I got a few questions for all of you who have actual systems going on live accounts.
- How long does 1 system usually stay profitable for you?
- What timeframe is the majority of your systems? (if you have multiple pls say how many youve got going on live account! if thats too personal please say “between 5-8” or something vague like that so i can at least get an idea 🙂 )
- Without going to specifics unless you want to, hows the earnings pr year ?(or months?) (are we talking low 1K-10K, low medium 10K-20K, medium 20K-30K, medium high 30-50k or higher? I know it may vary but avg?)
- How long have you been running live systems?
And finally one stupid question: If you have, say 3 active systems generating profit every month, why would you not just increase the contracts every week/month depending on the frequency and profits from trades? wouldn’t you be a millionaire within a year or two?
09/18/2017 at 12:45 AM #464411. Define this question please. What timeframe are you talking about? What is our maximum allowed drawdown? Etc.
In terms of changing market regimes I like to think that if you optimize and OOS test your strategy based on 6 months of data in total, that data will on average encapsulate 6 months of market regime changes. Thus your system will theoretically be valid for around 6 months.
2. With timeframe you need to think about what you are referring to. The amount of time per bar is not as important as the amount of time your positions are held on average, or how much lookback in terms of time your entry/exit conditions have. You will find that most systems here are in the 5m to 1 day range. My best system so far was based on 30m timeframe (DAX), but it will depend on volatility, spread and signal/noise ratio of what you trade.
3. Not many people will want to answer. Some have lost a lot of money, and some have earned a lot. The majority will probably be negative, since the broker earns money. The return per month will vary greatly, but in a year I have returned my initial capital several times over. But remember, this is CFDs — leveraged trading. The risk-adjusted return is therefore nothing to brag about in my case. In the beginning you will likely make costly mistakes, so be careful and fully consider your money managment. I could have blown up my account on at least one occasion.
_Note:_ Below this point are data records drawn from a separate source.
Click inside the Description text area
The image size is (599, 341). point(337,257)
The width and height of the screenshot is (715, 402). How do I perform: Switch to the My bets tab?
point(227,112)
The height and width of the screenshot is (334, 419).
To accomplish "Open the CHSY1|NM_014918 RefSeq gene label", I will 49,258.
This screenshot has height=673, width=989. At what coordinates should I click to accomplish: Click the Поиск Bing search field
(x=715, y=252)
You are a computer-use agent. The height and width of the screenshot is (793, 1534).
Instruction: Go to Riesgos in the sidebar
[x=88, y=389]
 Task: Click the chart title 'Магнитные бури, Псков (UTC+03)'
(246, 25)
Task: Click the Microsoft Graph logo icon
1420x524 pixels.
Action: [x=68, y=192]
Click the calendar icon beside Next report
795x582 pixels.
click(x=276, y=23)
To your last question: When you start trading really large volumes, especially in illiquid markets, you will have slippage — price moving as you buy or sell. This is also known as “cost impact”. But yes, increasing your contract size as you earn is part of money managment. If you start out with 750000 and want to get to a million in a year, that is possible. If you are trying to grow 10000 into a million in one year, you will probably fail miserably.
09/18/2017 at 7:21 AM #46442Thx for some answers Wing!
So let me try to clear this up a bit! I have read that “all systems” that work today, might not work tomorrow, or 1 week from now, or 1 month from now, or maybe years. Not having a working active live system today myself i wasnt sure how much truth there was to this statement so I was wondering if its “normal” to be using a system for say 6 months then usually its broken/useless because… why exactly?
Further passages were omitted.